_O QUE FAZER_
Transcreva palavra por palavra, do texto sobre as hipocrisias de Campos, tudo o que vai de "Das hiprocrisias que" até "pelo rio Paraíba.".

_TRECHO DO TEXTO_
= = = = = = =

Campos dos Goytacazes,  22/09/2017

 

por Aluysio Abreu Barbosa

Das hiprocrisias que se criam em Campos, a burguesinha do lanche sem Toddynho

 

 

 

Há algum tempo, o amigo Geraldo Machado, comunista histórico, conceituado advogado e ex-presidente da OAB/Campos, definiu um seu colega de lida, mas reputação duvidosa: “É um analfabeto de pai, mãe e parteira. Só em Campos uma figura dessas se cria”.

Com o passar dos anos, sobretudo a partir da democracia irrefreável das redes sociais, fui constatando serem muitos os exemplos, alguns hereditários, que julgam ter “se criado” nesta planície de hipocrisias cortada pelo rio Paraíba.

O que dizer da típica menina mimada de classe média campista, cujo hobby é posar de defensora dos “frascos e comprimidos”, como diria Didi Mocó, enquanto seu genitor se destacava em alguns governos municipais recentes como um dos mais perniciosos e amorais parasitas do poder?

Certo dia, numa conversa pessoal, perguntei à moça como levava para dentro de casa sua retórica questionadora das ruas. Ao que, num rasgo raro de sinceridade, talvez amolecida pelas cervejas anteriores, ela respondeu: “Uma vez perguntei e ele me disse: Filhinha, não pergunte como papai faz para pagar o seu Toddynho”.

Na dúvida se existe exemplificação mais clara do conceito marxista de pequeno burguês, a certeza ecoa ao canto de Seu Jorge: “Burguesinha, burguesinha, burguesinha, burguesinha, burguesinha/ Só no filé”.

Quem não tem filé, nem Toddynho, que se contente com a distribuição de lanche e café no Centro de Campos, em ato político partidário travestido de caridade. Tudo a mando de quem, além de quebrar a cidade e ser o empregador do papai, municipalizou o Restaurante Popular sem deixar para ele nenhuma previsão orçamentária.

E, no cocho mal disfarçado em prato raso, a distribuição de lanche — sem Toddynho — só durou um dia…

Nem é preciso perguntar como essa gente dorme. Afinal, ausência de noção de ridículo pode ter propriedades mais poderosas que o Rivotril achocolatado do chefe.

Como por exemplo definir a dondoca capaz de ligar para colunista social e questionar que o convidado de honra não foi proibido pela Justiça de ir ao casamento da filha do seu áulico, mas d’ELA? Megalomania pura e simples? Viuvez judicial de luz própria?

Na paráfrase politicamente correta do conhecido dito popular: filhx de sapo, girino é.

= = = = = = =

_REGISTROS FORNECIDOS_
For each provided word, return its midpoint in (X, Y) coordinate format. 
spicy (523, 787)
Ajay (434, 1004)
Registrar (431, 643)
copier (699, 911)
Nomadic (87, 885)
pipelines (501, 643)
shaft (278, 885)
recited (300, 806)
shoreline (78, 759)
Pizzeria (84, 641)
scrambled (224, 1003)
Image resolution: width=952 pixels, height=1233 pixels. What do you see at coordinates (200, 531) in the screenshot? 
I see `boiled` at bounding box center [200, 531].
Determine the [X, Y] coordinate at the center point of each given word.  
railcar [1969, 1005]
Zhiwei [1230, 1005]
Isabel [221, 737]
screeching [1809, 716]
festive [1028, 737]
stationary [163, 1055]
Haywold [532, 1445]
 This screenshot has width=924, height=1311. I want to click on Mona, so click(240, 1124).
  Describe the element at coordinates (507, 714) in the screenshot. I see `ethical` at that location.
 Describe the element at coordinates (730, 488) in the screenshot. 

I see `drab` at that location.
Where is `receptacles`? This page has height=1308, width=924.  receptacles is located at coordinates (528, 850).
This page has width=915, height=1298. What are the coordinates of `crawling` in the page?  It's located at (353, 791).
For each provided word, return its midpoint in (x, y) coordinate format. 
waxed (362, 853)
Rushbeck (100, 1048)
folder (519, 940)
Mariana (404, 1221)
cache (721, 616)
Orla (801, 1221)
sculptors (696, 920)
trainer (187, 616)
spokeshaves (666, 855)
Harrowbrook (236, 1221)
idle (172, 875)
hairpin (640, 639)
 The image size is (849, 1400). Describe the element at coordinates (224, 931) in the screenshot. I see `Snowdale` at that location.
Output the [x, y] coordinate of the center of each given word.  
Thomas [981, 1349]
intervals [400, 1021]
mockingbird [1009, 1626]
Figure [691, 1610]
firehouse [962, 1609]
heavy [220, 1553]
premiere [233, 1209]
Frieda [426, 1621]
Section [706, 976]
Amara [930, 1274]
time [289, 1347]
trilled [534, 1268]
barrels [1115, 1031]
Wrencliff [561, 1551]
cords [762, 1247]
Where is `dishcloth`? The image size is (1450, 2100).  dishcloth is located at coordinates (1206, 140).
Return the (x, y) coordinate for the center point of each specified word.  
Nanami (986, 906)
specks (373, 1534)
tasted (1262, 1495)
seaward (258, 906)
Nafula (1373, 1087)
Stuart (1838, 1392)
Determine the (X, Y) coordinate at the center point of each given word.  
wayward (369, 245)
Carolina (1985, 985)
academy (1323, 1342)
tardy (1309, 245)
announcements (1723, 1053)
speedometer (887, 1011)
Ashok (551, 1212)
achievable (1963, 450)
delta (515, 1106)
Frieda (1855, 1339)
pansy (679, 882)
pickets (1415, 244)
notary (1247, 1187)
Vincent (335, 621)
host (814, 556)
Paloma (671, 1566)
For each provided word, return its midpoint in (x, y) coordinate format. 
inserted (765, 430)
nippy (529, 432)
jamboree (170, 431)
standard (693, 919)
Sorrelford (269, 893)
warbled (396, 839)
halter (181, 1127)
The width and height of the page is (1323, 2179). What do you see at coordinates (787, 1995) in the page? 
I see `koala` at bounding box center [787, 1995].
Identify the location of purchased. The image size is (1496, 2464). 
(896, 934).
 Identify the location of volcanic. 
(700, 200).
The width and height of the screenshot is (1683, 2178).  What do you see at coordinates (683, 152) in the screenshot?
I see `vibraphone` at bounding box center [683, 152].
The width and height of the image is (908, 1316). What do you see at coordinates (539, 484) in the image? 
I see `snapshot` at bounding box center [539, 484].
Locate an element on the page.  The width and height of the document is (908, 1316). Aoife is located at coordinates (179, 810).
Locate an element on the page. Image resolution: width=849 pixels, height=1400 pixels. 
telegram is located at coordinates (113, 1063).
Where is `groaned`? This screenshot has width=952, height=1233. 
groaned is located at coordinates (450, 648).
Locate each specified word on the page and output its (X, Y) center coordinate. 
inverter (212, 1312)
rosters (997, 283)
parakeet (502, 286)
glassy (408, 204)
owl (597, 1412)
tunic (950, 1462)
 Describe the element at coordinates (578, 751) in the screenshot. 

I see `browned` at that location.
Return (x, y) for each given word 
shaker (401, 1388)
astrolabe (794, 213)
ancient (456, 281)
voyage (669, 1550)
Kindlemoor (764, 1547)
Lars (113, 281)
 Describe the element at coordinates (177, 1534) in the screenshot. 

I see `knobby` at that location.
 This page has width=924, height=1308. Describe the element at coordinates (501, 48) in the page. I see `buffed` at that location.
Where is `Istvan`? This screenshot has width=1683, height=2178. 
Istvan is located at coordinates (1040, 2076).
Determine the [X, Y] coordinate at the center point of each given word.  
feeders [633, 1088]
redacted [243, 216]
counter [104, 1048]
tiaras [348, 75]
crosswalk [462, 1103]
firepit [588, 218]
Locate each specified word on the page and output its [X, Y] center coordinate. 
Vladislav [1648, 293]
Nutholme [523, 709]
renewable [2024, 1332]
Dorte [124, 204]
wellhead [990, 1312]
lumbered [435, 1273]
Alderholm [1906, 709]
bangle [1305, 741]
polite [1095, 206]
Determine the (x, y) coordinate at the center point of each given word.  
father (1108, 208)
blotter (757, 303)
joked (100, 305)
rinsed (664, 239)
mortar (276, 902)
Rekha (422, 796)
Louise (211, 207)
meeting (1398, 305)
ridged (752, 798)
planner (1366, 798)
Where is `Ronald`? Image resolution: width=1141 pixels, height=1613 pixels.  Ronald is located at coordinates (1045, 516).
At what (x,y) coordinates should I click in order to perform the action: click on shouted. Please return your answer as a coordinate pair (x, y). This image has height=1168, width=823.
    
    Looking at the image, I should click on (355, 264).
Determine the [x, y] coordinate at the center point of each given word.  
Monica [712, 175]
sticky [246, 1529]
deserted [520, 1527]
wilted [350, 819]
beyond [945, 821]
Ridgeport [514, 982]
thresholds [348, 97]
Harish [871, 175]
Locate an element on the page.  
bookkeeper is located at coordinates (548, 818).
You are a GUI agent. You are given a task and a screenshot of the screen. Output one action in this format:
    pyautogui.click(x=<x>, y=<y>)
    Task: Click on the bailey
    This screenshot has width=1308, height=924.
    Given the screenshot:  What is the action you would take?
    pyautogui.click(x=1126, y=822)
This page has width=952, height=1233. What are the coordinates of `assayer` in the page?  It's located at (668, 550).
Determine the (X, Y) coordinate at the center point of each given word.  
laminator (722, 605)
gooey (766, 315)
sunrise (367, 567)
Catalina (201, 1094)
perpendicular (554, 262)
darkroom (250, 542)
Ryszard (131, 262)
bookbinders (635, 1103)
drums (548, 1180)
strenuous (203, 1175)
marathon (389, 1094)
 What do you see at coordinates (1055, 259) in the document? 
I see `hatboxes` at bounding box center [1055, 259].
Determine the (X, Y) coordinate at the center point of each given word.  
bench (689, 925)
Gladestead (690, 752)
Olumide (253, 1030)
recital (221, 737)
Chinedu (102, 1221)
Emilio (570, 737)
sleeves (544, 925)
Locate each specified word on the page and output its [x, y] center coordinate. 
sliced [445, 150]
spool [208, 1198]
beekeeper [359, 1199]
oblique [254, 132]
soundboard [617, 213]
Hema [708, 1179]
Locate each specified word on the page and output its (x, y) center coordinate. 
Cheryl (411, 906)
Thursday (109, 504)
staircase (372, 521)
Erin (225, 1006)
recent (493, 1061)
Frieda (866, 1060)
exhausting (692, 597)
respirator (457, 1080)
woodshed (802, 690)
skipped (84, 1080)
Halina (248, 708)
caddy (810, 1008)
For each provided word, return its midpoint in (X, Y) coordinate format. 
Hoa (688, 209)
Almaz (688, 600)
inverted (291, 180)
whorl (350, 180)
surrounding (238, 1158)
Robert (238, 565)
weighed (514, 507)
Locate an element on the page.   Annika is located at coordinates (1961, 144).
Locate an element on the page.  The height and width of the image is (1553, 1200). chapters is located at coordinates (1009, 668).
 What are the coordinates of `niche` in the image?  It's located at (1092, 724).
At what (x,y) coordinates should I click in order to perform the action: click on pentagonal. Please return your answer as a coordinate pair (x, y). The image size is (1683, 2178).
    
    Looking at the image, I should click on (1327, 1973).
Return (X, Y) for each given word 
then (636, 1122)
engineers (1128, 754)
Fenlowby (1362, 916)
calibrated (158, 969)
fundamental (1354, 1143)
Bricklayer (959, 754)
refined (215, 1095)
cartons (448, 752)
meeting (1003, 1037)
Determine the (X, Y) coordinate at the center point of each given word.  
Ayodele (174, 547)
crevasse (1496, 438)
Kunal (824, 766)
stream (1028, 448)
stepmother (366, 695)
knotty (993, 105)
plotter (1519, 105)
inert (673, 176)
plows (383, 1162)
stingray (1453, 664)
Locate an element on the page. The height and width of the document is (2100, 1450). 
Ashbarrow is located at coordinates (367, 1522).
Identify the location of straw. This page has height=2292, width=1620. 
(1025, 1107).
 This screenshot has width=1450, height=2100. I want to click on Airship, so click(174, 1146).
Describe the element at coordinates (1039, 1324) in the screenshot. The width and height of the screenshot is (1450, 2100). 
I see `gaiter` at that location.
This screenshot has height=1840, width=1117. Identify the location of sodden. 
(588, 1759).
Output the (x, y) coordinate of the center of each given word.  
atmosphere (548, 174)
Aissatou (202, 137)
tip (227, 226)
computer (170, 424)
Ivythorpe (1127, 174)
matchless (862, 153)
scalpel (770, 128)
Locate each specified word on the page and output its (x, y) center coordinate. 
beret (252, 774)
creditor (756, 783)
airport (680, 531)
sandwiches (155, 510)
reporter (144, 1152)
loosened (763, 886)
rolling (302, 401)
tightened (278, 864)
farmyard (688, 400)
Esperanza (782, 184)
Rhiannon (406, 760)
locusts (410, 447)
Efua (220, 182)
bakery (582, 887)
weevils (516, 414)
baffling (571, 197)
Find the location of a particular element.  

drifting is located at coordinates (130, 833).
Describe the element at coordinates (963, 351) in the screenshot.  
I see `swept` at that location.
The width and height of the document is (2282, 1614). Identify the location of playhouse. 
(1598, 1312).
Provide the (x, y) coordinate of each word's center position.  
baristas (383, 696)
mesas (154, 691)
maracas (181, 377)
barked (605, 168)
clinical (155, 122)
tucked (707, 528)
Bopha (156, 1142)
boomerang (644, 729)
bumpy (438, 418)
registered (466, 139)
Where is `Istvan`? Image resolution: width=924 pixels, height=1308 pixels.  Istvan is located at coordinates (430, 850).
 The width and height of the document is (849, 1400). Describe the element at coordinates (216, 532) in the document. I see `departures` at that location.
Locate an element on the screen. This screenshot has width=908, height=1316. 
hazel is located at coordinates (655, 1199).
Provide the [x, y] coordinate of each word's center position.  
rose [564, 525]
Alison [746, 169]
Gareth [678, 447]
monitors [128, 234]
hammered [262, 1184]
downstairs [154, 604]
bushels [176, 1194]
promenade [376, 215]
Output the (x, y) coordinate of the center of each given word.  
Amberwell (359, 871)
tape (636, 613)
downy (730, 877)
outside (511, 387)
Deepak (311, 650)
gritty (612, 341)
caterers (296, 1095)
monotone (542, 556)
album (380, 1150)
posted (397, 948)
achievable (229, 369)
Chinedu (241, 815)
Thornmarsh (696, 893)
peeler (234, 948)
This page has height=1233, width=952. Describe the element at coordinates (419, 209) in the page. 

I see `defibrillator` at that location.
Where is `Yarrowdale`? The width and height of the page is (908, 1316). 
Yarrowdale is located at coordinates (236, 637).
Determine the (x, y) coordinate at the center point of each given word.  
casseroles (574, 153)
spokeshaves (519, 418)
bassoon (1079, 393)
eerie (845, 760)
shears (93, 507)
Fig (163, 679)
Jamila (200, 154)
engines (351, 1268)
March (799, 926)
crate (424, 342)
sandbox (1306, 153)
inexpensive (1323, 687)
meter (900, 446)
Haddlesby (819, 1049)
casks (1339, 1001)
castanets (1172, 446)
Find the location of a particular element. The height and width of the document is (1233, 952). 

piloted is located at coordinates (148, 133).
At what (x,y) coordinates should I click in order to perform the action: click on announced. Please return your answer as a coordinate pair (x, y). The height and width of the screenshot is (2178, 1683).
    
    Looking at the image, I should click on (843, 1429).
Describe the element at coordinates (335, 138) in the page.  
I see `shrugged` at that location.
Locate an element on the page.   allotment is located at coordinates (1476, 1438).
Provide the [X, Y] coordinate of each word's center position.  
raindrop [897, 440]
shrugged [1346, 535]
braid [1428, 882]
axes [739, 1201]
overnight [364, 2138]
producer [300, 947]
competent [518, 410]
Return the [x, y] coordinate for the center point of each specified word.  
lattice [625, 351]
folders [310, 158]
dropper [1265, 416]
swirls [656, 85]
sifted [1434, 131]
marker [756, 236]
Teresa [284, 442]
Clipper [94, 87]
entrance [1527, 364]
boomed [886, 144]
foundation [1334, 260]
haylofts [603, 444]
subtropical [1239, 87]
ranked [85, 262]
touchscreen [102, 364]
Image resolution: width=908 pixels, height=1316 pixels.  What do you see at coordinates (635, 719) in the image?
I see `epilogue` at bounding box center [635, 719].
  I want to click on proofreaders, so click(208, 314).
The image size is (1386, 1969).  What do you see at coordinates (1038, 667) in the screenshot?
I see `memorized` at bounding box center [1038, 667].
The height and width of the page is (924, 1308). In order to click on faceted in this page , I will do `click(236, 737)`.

= = = = = = =

_SOLUÇÃO_
Das hiprocrisias que se criam em Campos, a burguesinha do lanche sem Toddynho

 

 

 

Há algum tempo, o amigo Geraldo Machado, comunista histórico, conceituado advogado e ex-presidente da OAB/Campos, definiu um seu colega de lida, mas reputação duvidosa: “É um analfabeto de pai, mãe e parteira. Só em Campos uma figura dessas se cria”.

Com o passar dos anos, sobretudo a partir da democracia irrefreável das redes sociais, fui constatando serem muitos os exemplos, alguns hereditários, que julgam ter “se criado” nesta planície de hipocrisias cortada pelo rio Paraíba.